Hacker News new | ask | show | jobs
by obelisk_ 3772 days ago
1. Google's Web Crawlers are not "bypassing" paywall. It's the paywall that let's crawlers through. I.e. exactly the reverse of what the author implies with their headline.

2. The idea that this is somehow new is wrong. The way for a server to identify crawlers have "always" been to look at the user-agent, and, when done right, IP, verified either by net block owner or by doing PTR lookup and then checking that the A or AAA record for the claimed host points back at the same IPv4 or IPv6 address. Meanwhile, I do agree that paywalling is a more recent phenomenon, at least with regards to the extend it is popular among sites today, but the concept of presenting different data to crawlers and visitors arose much earlier and is something Google have been aware of and has made sure to delist such sites when found, whereas in fact Google has since then moved abit in the direction of allowing it in that they do so for Google News if declared as explained by others ITT.

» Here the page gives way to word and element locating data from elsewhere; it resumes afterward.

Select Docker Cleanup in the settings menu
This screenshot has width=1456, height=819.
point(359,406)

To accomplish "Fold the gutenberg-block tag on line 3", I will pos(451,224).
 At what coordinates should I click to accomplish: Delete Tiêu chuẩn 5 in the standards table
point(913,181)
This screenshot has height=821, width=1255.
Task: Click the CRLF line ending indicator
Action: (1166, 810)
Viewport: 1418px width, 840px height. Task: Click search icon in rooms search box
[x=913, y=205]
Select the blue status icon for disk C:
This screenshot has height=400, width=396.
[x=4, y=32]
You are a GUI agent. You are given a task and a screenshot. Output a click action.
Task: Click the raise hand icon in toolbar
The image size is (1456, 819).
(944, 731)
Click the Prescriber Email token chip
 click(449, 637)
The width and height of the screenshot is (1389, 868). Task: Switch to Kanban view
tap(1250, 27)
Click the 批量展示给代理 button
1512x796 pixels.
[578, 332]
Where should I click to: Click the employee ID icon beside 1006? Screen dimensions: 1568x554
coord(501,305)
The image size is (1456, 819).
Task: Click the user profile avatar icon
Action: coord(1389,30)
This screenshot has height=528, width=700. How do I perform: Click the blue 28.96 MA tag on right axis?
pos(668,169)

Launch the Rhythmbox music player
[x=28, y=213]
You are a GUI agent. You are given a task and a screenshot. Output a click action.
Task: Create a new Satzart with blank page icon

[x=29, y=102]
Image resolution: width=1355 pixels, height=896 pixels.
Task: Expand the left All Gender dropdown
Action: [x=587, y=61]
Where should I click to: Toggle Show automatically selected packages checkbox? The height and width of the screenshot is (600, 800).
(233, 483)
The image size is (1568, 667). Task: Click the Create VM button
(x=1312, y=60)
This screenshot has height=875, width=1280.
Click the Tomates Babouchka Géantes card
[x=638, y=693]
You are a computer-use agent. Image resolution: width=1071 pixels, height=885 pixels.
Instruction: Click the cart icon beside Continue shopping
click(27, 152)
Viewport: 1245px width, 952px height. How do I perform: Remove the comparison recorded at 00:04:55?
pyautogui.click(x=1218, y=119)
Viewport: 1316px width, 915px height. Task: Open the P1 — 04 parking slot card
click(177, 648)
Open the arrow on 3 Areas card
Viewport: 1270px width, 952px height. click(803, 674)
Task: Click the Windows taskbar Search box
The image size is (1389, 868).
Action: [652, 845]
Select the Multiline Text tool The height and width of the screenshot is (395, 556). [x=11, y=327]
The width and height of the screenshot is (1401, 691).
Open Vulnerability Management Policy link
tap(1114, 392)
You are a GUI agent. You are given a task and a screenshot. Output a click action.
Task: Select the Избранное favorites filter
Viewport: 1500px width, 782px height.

So in my view, it seems that the author is jumping to incorrect conclusions based on an incomplete understanding of what's actually going on here. What then about the HN readership, how come this article became so highly voted and I don't see these issues raised by anyone else? Or maybe I'm just crazy?

1 comments

> Google's Web Crawlers are not "bypassing" paywall. It's the paywall that let's crawlers through. I.e. exactly the reverse of what the author implies with their headline.

Don't nitpick. It's just a shortened version of How To "Be" a Google’s Web Crawler to Bypass Paywalls. You get it. I get it. Everyone gets it.